If TSMC does hit $99 billion in revenue in 2025 and it can maintain its five-year average sales multiple of 8.5 at that time, its market cap could jump to $841 billion in a couple of years. That would be a 60% jump from current levels. With TSMC stock trading at 7.6 times sales right now, investors can buy it at a relatively cheaper valuation, and they may not want to miss this opportunity given the potential upside it could deliver.
2. Snowflake
Snowflake operates a cloud-based data platform that is used by its customers to consolidate data, and then use that data to build applications and gain business insights, among other things. Snowflake, therefore, is going to be another key in the proliferation of AI as large language models (LLMs) are trained using huge amounts of data to develop popular applications such as ChatGPT.
Not surprisingly, Snowflake CEO Frank Slootman remarked on the company's November earnings conference call:
Generative AI is at the forefront of customer conversations, which in turn drives renewed emphasis on data strategy in preparation of these new technologies. We said it many times: There's no AI strategy without a data strategy. The intelligence we're all aiming for resides in the data, hence the quality of that underpinning is critical.

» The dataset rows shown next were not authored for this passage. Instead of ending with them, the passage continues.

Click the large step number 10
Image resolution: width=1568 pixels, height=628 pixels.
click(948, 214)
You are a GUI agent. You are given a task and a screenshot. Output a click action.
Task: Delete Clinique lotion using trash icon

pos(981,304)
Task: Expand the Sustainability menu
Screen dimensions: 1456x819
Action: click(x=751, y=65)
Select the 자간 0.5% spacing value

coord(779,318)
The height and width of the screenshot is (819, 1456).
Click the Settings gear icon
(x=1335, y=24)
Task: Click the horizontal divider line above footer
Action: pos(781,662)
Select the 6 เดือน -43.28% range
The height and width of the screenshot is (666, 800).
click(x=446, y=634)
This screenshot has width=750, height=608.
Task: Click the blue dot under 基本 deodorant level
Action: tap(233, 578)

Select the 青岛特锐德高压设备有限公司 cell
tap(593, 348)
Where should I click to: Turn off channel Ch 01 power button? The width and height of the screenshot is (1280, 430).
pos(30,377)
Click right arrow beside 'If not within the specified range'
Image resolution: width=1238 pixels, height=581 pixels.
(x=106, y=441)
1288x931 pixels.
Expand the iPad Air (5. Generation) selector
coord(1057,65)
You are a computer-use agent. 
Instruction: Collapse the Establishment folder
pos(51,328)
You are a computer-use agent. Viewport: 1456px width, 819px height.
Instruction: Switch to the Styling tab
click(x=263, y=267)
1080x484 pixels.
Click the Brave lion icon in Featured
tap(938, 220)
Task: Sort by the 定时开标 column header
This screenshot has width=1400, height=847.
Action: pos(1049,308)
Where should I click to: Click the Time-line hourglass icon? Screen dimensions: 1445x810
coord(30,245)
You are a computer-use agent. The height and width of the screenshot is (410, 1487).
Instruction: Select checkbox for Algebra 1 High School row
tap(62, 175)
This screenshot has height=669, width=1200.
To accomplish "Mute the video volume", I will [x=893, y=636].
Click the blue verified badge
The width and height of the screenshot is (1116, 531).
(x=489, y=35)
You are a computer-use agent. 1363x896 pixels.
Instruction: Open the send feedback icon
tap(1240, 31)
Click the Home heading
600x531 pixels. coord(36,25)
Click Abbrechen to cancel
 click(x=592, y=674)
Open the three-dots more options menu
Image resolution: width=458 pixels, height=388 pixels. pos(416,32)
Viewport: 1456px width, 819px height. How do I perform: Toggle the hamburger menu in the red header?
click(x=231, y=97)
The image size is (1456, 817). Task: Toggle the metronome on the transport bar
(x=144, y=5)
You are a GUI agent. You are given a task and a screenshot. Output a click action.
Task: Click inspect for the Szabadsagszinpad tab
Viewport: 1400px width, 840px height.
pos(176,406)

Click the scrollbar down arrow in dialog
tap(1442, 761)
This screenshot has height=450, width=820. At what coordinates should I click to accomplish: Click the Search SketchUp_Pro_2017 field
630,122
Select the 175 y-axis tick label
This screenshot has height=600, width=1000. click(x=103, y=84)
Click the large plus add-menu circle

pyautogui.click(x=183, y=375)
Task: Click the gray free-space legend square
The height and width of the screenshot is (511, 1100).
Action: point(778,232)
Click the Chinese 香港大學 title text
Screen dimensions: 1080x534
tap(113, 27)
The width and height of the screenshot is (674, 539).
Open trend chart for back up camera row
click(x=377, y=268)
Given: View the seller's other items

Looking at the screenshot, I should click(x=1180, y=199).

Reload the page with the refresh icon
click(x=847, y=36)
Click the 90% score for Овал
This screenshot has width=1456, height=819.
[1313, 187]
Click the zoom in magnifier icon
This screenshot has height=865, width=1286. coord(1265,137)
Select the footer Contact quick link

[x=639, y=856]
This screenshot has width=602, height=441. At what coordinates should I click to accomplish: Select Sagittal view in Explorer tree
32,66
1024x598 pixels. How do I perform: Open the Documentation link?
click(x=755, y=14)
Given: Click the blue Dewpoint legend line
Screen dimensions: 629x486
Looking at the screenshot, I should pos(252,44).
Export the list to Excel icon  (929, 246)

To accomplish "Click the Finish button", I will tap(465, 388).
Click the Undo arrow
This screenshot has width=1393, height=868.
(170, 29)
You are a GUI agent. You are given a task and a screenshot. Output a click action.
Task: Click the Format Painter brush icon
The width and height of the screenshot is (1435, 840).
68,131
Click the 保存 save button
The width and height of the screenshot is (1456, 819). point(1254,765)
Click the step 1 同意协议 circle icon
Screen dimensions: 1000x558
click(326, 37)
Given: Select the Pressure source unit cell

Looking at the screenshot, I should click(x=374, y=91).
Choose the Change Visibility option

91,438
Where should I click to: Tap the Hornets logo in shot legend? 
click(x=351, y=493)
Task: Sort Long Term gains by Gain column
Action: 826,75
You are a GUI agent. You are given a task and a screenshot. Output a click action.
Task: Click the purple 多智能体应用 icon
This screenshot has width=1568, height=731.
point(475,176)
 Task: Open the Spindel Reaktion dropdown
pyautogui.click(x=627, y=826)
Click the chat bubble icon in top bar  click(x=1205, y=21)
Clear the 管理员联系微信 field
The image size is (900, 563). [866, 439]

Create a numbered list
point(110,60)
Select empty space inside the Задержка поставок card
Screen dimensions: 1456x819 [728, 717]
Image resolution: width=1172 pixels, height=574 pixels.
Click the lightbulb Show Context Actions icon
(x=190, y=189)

In simpler words, the quality of data by which AI models are trained will dictate the accuracy of the results that they deliver.
Snowflake is looking to capitalize on the need for quality data by encouraging more of its large and growing customer base to share data through its data-sharing architecture. The company says that 28% of its 8,900-strong customer base is sharing data, up from 22% in the year-ago quarter, when it reported a customer base of 7,200.
The company is also offering other AI-related services, such as a fully managed service -- known as Cortex -- to help companies analyze proprietary data and build AI apps. Snowflake customers can summarize documents, extract information, and translate text, among other things, using the Cortex platform without having to invest in expensive hardware.
More importantly, Snowflake is looking to push the envelope by developing new AI-related services. One of these is Document AI, which will enable organizations to turn unstructured documents into semi-structured documents and use them for further analysis.
In all, the growing importance of quality data thanks to the adoption of generative AI is going to be a tailwind for Snowflake and help accelerate the impressive growth the company is already delivering.
The company recently raised its full-year product revenue outlook thanks to an improvement in customer spending. Snowflake is expected to exit fiscal 2024 (which will end in January 2024) with a 35% spike in revenue to $2.79 billion, followed by healthy growth in the next couple of years as well.
Investors, however, may be wondering if Snowflake stock is worth buying at a rich 24 times sales. The good news is that Snowflake's top line has headed substantially higher in the past year and its sales multiple has remained the same.
With a potential acceleration in growth thanks to new catalysts such as AI, investors would do well to buy the stock right now as it has gained robust momentum following Snowflake's latest results and could go on a sustained bull run.